Review: The Girls by Emma Cline

Monday 5 September 2016

“So much of desire, at that age, was a willful act. Trying so hard to slur the rough, disappointing edges of boys into the shape of someone we could love. We spoke of our desperate need for them with rote and familiar words, like we were reading lines from a play. Later I would see this: how impersonal and grasping our love was, pinging around the universe, hoping for a host to give form to our wishes.” ― Emma Cline, The Girls

When I started reading The Girls by Emma Cline, I told people I was reading a story based on the Tate-Labianca murders, complete with a gaggle of obedient young female followers and a leader, Russell, echoing the personality and ambitions of Charlie Manson. I learned, quite quickly, that The Girls was anything but, rather it's a careful exploration of girlhood and identity set against the backdrop of a cult.
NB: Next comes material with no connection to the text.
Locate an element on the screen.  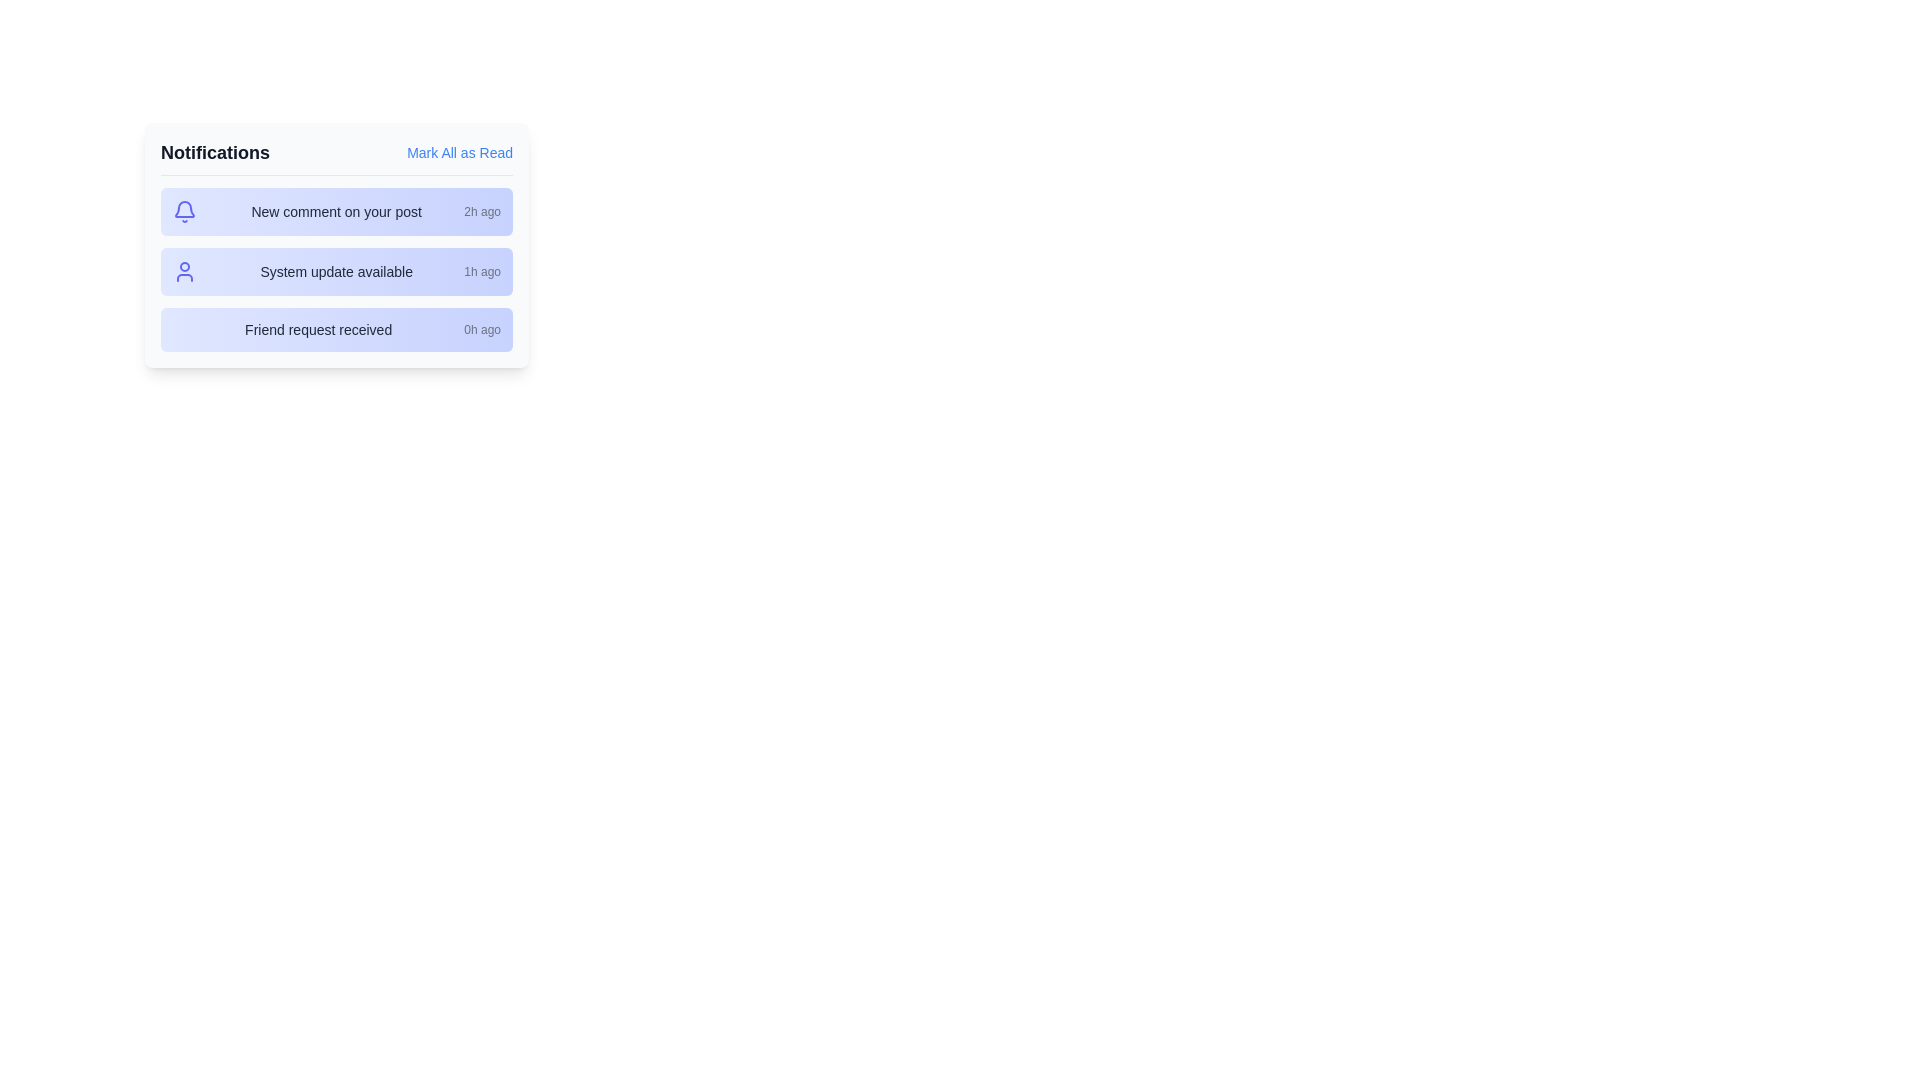
the blue text link 'Mark All as Read' located in the top-right corner of the notifications panel to mark notifications as read is located at coordinates (459, 152).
I read much of The Girls on a rowboat on Christie Lake while my better half fished and I fell in love with Evie Boyd, a curious and lonely teenager with the privilege of boredom and freedom in Northern California during a summer at the end of the 1960s. After catching sight of exotic Suzanne, a few years her senior, Evie finds herself on a run down ranch with a likeminded group of misfits also grappling with their identities and searching for a place to belong.

The Girls is hardly about a rabid cult hungry for murder. Instead, it's about place, and the human desire to belong and be part of something. Edie longs to leave behind the normalcy of her daily life and her parents' new lives following a divorce.
 "I may have smiled to myself as I watched the familiar pattern of the town pass, the bus cruising through shade to sunshine. I'd grown up in this place, had the knowledge of it so deep in me that I didn't even know most street names, navigating instead by landmarks, visual or memorial. The corner where my mother had twisted her ankle in a mauve pantsuit. The copse of trees that had always looked vaguely attended by evil. The drugstore with its torn awning. Through the window of that unfamiliar bus, the burr of old carpet under my legs, my hometown seemed scrubbed clean of my presence. It was easy to leave behind." 
The Girls is a brilliant debut by California's Emma Cline. (You may remember, it was at the centre of a bidding war, eventually selling to Random House as part of a three-book deal for a rumoured "$2 million and change"). Cline's prose is so delicate, it reminded me of Us, Conductors, and I found myself jotting down passages on almost every page: "You wanted things and you couldn't help it, because there was only your life, only yourself to wake up with, and how could you ever tell yourself what you wanted was wrong?"

I've written before that most of my favourite books are non-fiction, but every once in a while I find myself gobsmacked by a work of fiction that I can't stop talking about. The Girls is one of those books. It's thoughtful and intelligent, but above all else, it's relatable, a trait I didn't expect from a book loosely based on one of America's most grisly murders.

Read this book. Read it, read it, read it, and let me know how much you love it. I can't imagine you won't.